DT algorithms are also commonly used for regression and classification. DTs have a hierarchical structure consisting of a root node (or first splitting node), branches to connect to internal nodes or decision/attribute nodes, and leaf nodes, which represent all possible outcomes within the data set. This process is applied to all data sets iteratively until all or most of the data points are classified. RFs are algorithms that combine the output from DTs to achieve a single result. DT and RF models have also been developed for pavement distress detection (Cubero-Fernandez et al. 2017; Hoang and Nguyen 2019). The output of each DT is evaluated to detect a feature classification (i.e., crack detection), with the majority or average results reported as the final output. Figure 15 shows an example of the RF crack definition process from the original image to the final output.

Bootstrap Aggregation

Bootstrap aggregation, or bagging, is an ML technique typically used in DT techniques to improve the stability and accuracy of the AI models. The bootstrap aggregation technique randomly creates multiple subsets to train a separate model, then combines (or aggregates) the predictions of each separate model into a final prediction model. Ahmad et al. (2023) developed an ML architecture using bootstrapping to improve the accuracy of pavement crack detection and segmentation from different data sets.

Boosting

Boosting refers to a generic and efficient approach combining imprecise and inaccurate classifiers to produce an accurate prediction rule. In other words, boosting is founded on the idea that discovering several imprecise rules of thumb or classifiers is sometimes far simpler than discovering a single, extremely precise prediction rule (Schapire 2003). To achieve the desired outcome, a training set of data is scanned repeatedly, letting the learning algorithm concentrate on the cases incorrectly identified in previously repeated scans (the “hardest cases”). Judgments made using a weighted mixture of the unreliable classifiers can provide results with higher accuracy than individual weak classifiers (Schapire and Freund 2013). Traditional crack detection models may contain a high number of false detections, and the Adaptive Boosting (AdaBoost) model is frequently used to improve model accuracy (Xu et al. 2022). AdaBoost model operation is examined in depth using a range of techniques by paying close attention to the risk of overfitting to the training set.

Page 23 Bookmark

Suggested Citation: "2 Literature Review." National Academies of Sciences, Engineering, and Medicine. 2024. AI Applications for Automatic Pavement Condition Evaluation. Washington, DC: The National Academies Press. doi: 10.17226/27993.

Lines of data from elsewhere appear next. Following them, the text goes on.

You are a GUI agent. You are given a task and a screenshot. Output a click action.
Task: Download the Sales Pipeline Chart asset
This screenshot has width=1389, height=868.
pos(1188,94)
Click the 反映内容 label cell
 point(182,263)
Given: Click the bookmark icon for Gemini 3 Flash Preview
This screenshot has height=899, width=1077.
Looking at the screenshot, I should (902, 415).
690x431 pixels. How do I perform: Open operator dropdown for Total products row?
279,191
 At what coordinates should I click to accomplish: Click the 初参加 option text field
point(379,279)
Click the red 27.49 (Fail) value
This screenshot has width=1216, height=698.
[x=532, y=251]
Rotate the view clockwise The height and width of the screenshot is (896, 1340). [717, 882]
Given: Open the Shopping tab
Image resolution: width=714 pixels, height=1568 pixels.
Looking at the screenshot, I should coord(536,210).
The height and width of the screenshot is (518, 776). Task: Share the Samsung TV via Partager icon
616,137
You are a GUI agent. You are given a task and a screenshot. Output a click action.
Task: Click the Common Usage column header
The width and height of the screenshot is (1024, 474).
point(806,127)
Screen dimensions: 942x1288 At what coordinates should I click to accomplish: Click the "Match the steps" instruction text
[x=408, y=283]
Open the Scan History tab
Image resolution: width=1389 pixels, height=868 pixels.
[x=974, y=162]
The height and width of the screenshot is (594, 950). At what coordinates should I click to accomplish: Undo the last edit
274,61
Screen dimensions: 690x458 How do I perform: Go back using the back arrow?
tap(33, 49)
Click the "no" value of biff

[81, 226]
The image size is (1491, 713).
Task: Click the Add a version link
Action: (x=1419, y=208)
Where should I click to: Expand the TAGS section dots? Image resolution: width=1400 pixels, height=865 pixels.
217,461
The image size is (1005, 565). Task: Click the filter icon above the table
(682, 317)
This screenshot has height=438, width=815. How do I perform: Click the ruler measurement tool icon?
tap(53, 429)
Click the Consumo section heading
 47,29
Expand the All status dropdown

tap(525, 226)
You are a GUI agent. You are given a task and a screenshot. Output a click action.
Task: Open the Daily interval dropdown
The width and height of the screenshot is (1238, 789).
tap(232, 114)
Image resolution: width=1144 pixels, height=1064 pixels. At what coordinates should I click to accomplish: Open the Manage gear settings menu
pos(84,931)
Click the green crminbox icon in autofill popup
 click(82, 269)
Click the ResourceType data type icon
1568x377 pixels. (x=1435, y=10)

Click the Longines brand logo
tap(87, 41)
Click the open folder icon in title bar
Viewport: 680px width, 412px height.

Source: Li et al. 2015, used with permission.

***Figure 15. Example of RF crack definition.***

The evaluation of “confidence” measures for the weak classifiers can improve the model and discrimination rules even after the training set is correctly categorized (Cord and Chambon 2012; Schapire and Freund 2013). Figure 16 compares the output for a boosting method to the original and ground truth images from different data sets. Ground truth images are manually processed to isolate desired features (e.g., cracks) from the original image and create a label with these features.

Artificial Neural Networks

Artificial neural networks (ANNs) are information processing architectures made up of several basic processing elements, or “neurons,” interconnected in a parallel manner. Each neuron has the ability to share its outputs, if any, to and accept weighted inputs from many other neurons. Throughout the weighted interconnections, information is represented in a distributed manner. A collection of patterns is repeatedly given to the ANN during a training session, and the ANN learns the class to which each of the input patterns belong. Figure 17 provides an example of crack detection used by an ANN model. Advantages and limitations of the traditional ML method are summarized in Table 11.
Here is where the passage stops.